Losing a parent that you have been close to can also leave a gap in your life. It can be traumatic because they were the glue that kept you from falling apart. This was true when my dad died. I still deal with his loss every day. I don’t want to forget what he sounded like. I’m starting to forget how he looked. I remember his impact on people and myself. I go through life now, asking myself if what I’m doing would make him proud. Losing him changed me. I’m aware of how I present myself to the world and become more demure in many ways. I’ve also become more polished in others. I’m learning to fight for what I want while figuring out who I am. That’s not always an easy journey.

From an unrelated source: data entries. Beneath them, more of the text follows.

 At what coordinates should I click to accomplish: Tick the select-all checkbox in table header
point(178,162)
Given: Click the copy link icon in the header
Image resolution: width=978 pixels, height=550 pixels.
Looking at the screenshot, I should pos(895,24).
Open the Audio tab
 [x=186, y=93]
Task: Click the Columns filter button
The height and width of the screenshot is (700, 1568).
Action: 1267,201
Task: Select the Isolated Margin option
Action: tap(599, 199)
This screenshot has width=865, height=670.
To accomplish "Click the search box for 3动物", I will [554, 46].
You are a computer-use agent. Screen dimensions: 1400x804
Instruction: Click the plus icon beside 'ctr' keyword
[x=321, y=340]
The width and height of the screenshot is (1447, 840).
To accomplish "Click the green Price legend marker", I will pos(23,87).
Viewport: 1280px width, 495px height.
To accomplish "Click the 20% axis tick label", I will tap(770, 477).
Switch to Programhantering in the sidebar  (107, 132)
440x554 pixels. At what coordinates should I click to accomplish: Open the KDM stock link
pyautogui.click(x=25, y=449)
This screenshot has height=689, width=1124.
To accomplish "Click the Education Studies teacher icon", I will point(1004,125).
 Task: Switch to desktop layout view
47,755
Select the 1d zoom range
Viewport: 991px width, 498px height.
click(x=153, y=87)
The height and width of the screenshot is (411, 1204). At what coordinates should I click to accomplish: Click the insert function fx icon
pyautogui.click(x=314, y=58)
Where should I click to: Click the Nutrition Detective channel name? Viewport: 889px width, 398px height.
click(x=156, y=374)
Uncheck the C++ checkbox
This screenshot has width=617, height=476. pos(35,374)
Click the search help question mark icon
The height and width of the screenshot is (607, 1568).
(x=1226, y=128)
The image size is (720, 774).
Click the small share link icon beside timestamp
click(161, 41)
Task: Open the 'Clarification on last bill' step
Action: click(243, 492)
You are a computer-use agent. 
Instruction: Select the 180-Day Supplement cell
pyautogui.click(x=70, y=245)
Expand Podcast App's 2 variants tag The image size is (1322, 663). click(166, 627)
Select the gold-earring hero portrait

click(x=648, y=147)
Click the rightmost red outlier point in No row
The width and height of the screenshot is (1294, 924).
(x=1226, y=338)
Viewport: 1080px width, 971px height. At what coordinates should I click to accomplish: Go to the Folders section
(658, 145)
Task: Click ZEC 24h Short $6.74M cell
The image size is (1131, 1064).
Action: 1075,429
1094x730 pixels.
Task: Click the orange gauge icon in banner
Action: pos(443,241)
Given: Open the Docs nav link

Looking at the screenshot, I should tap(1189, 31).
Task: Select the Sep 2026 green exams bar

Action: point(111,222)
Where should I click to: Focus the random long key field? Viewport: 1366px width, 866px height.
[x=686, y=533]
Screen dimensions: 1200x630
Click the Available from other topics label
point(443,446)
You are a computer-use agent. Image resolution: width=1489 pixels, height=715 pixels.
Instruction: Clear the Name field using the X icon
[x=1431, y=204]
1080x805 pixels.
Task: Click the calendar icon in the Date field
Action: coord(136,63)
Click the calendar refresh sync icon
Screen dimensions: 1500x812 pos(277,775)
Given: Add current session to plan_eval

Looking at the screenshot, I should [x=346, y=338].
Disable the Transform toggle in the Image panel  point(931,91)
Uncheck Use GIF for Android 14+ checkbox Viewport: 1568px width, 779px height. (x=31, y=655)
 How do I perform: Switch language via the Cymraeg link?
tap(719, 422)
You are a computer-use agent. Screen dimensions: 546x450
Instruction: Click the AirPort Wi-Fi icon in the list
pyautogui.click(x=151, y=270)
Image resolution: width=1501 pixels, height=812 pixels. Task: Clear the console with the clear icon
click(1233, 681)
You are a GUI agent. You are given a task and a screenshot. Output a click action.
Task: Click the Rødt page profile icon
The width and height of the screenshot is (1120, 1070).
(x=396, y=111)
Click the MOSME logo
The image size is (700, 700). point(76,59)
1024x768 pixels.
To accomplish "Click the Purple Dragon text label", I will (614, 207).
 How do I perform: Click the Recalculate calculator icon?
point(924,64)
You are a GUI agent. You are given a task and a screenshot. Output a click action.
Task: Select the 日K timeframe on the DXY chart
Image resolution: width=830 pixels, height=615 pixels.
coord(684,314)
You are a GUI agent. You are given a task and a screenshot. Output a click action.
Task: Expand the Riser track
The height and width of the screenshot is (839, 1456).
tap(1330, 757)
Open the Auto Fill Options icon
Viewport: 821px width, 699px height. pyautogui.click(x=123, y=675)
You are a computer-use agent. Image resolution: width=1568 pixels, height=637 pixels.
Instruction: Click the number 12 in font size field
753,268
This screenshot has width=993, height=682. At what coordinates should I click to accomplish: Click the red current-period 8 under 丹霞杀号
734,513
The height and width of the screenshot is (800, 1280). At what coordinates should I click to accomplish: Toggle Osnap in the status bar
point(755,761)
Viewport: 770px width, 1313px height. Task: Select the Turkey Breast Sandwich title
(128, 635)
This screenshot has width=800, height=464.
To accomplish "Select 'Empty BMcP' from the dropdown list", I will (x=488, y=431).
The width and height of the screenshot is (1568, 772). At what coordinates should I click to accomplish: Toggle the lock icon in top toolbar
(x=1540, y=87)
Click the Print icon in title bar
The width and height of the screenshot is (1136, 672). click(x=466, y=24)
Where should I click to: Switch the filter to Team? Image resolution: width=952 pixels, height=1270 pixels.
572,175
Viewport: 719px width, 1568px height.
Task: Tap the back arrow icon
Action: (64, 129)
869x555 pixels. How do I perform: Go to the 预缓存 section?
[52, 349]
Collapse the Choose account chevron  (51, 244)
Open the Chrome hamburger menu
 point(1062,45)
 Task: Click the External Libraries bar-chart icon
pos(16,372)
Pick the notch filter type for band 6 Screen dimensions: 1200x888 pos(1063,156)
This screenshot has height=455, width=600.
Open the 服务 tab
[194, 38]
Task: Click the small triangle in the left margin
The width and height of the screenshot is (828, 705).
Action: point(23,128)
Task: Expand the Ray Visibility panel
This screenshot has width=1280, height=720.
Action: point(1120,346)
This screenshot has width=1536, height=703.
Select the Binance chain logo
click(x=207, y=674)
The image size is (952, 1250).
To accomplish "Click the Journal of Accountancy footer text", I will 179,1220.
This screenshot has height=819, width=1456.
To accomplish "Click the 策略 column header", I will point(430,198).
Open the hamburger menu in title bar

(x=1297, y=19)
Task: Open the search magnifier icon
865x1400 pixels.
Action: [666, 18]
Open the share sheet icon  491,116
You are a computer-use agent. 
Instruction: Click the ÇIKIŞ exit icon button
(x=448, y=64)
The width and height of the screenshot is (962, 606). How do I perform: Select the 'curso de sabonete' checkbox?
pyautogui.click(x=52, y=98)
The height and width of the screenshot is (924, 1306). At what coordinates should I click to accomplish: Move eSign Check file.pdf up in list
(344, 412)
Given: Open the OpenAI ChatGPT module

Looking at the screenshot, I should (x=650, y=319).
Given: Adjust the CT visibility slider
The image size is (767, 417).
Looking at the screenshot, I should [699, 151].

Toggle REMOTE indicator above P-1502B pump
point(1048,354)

The point I’m making is simple. When we go through traumatic events, we make changes in our lives. Sometimes they are positive, and other times, they aren’t, but we are impacted by what has occurred. Assuming that we know and understand what a person is going through is dangerous. We can be empathetic without knowing it all. Listening to each other is a key component to helping one another. Communicating by talking to instead of talking at a person is another big help. Your journey is not the same as anyone else’s. That’s why it’s your journey. You aren’t alone in the trauma world. We all have had incidents that continue to affect us. Never feel like no one understands. Give people a chance to learn from you, and you might be amazed at what you absorb in knowledge from them.